But why? If it is on bbc s website bbc is already saying it is good. Same for any other media. The technical approach is interesting but not needed IMO in this case.
I understand your point but I think it would be easier with AI than without. Many movies are not made to the standard of The Godfather because they don't sell like MCU Movie #53 and if you include more humans in the creation you're more likely to run into the current system's restrictions.
Making a movie as beloved as the Godfather would still be challenging of course.
As long as they don't suck the air out of funding for real movies I can live with it, but I'd still be sad that people are being trained to like auto-generated junk. Like how people are losing their ability to concentrate on long-form content due to overexposure to addictive short-form content.

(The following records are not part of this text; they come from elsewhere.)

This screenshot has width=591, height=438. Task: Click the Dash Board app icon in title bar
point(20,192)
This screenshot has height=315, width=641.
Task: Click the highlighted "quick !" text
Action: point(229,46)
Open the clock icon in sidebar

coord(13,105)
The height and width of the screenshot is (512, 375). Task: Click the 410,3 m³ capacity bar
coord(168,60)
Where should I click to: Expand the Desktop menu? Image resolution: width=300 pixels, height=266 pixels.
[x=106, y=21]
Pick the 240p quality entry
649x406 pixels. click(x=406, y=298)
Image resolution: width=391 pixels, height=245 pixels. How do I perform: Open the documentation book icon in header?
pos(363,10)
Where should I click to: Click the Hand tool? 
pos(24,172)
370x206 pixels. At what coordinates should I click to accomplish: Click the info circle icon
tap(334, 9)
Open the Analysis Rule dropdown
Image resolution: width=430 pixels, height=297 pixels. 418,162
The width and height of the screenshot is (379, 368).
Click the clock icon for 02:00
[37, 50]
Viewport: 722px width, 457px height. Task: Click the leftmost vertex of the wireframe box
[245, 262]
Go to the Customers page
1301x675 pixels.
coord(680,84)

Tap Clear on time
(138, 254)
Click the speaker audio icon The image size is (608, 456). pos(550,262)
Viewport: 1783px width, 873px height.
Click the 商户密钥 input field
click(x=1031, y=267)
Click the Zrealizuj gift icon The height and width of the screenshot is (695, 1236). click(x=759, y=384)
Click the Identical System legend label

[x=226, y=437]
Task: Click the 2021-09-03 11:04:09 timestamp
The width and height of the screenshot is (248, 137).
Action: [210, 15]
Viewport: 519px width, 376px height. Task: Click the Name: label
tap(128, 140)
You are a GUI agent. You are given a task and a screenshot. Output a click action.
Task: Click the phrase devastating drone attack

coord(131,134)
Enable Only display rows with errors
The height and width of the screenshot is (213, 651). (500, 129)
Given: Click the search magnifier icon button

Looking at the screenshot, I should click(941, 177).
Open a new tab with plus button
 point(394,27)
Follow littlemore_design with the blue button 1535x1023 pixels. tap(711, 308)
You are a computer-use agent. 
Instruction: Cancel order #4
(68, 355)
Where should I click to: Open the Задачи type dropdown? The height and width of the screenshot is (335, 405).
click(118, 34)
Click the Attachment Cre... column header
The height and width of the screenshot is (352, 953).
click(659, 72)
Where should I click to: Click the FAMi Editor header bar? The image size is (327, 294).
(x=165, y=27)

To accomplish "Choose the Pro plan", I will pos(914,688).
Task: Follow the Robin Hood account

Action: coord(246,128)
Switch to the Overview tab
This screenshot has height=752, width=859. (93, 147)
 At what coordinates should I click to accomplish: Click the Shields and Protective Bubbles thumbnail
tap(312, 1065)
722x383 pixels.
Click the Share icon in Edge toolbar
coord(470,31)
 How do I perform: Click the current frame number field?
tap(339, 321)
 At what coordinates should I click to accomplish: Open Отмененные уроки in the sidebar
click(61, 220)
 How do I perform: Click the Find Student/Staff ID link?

Of course it would be easier. I agree. I just take issue with the "why humans" thing because if anything, the recent advancements highlight just how big the human element really is.
Can you imitate a Bach prelude? Sure. And only people who aren't actually familiar with his music would be impressed.
Much of AI approaching "human performance", is it approaching the lowest bar. There's a Wittgenstein thing going on here. That an LLM can ace the LSAT or GMAT is mostly an indictment of those tests.
I scored 159 on the LSAT in 2014, so I am not claiming the tests are easy. I am pointing out that when an AI aces them, it says more about the test than anything else.
No it doesn't lol because you can insert any test you like into your equation. GPT-4 performs well above average on almost anything you throw at it.
"Says more about [insert test]" is not an intelligent argument. It doesn't even make sense. Can you tell me exactly what this mysterious thing is ?
If you have this secret test for "true" intelligence and understanding the entire world is missing on then please share it with us and get your acclaim.
We must be speaking past each other. I am not out for acclaim and sorry for any confusion. Everything you say is exactly the point I'm trying to make, evidently clumsily. The "mysterious thing" is the human element. I don't know what else to call it? Humans that ace tests prove only that they are good at acing tests. Not that they're good at running businesses or practicing law. Not creating films (in this example), or music, etc.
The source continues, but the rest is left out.